The Pythagorean Theorem is a fundamental principle in geometry, especially useful when dealing with right triangles. It relates the lengths of the sides in a right triangle and enables us to calculate the length of any side when the lengths of the other two sides are known. The theorem states:
\[ a^2 + b^2 = c^2 \]
where \(c\) is the hypotenuse, the longest side opposite the right angle, and \(a\) and \(b\) are the two legs of the triangle. In the solution provided, this theorem is used to express the unknown side \(b\) in terms of the other known sides, \(a\) and \(c\). This involves rearranging the formula to:
\[ b = \sqrt{c^2 - a^2} \]
This manipulation allows for the calculation of side \(b\) using simple algebraic operations.

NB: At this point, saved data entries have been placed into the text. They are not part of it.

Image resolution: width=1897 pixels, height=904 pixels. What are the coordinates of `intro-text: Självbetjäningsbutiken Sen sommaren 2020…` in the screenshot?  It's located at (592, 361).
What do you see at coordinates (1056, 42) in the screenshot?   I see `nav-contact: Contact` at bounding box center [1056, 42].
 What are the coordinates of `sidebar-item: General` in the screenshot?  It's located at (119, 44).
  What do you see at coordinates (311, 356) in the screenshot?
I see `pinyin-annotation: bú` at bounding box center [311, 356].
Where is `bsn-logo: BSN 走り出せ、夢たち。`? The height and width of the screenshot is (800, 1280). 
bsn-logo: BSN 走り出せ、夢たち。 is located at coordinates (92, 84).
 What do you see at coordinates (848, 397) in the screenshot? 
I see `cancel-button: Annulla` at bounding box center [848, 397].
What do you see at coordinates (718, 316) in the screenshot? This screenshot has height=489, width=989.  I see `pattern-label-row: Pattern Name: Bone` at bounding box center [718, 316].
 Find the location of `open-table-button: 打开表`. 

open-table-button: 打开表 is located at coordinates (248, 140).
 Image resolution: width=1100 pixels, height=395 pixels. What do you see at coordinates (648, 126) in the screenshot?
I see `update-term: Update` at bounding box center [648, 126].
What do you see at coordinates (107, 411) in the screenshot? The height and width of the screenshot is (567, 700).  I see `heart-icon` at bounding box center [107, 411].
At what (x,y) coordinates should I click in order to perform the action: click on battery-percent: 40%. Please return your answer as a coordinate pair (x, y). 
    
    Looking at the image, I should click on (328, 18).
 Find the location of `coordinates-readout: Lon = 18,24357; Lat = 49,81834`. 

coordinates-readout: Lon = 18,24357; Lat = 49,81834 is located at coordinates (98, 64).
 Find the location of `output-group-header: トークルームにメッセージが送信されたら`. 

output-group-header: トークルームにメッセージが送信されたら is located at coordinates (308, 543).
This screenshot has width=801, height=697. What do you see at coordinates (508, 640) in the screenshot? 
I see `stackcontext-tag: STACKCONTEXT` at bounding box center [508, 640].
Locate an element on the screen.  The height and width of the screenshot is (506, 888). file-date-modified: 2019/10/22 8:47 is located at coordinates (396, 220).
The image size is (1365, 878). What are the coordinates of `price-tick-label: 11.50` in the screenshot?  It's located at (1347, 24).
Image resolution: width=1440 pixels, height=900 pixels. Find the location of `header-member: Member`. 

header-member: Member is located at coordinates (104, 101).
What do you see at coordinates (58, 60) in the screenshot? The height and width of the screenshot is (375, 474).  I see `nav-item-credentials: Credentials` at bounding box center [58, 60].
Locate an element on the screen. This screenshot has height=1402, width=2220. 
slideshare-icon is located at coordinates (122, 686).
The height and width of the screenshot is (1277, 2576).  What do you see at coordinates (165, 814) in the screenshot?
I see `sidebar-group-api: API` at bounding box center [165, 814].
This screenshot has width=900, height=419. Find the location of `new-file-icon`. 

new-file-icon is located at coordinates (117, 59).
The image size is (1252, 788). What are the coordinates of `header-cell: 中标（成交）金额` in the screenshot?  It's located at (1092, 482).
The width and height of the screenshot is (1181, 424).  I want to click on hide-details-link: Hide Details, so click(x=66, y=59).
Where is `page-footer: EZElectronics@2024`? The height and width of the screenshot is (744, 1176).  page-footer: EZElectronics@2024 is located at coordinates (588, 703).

Trigonometric ratios are powerful tools in understanding and working with triangles, especially right triangles. They relate the angles and sides of the triangle, providing different ways to calculate the unknowns. There are three primary trigonometric functions: sine, cosine, and tangent. For a right triangle:

• Sine of an angle \(\beta\) is \(\sin(\beta) = \frac{\text{opposite side}}{\text{hypotenuse}}\)
• Cosine of an angle \(\beta\) is \(\cos(\beta) = \frac{\text{adjacent side}}{\text{hypotenuse}}\)
• Tangent of an angle \(\beta\) is \(\tan(\beta) = \frac{\text{opposite side}}{\text{adjacent side}}\)

In the exercise, we use these relationships to find side \(a\) and side \(b\). Because the sine function relates \(a\) and the hypotenuse \(c\) by \(a = c \sin(\beta)\), we can deduce that this holds true for finding \(a\). Similarly, the cosine function helps us find \(b\), \(b = c \cos(\beta)\). These functions make calculating unknown angles or sides much simpler.

In any triangle, the sum of the interior angles is always \(180^{\circ}\). For right triangles specifically, one of those angles is always \(90^{\circ}\), which simplifies the relationship between the remaining two angles. Therefore, if you know one of the angles, you can easily find the other because:
\[ \alpha + \beta + \gamma = 180^{\circ} \]
Given \(\gamma = 90^{\circ}\), we find that \(\alpha + \beta = 90^{\circ}\). Knowing just one angle in the right triangle automatically gives you the third angle:

• If you know \(\beta\), you can find \(\alpha = 90^{\circ} - \beta\)
• If you know \(\alpha\), you can find \(\beta = 90^{\circ} - \alpha\)

Having a clear grasp of these angle relationships provides an excellent foundation for solving and analyzing the entire triangle.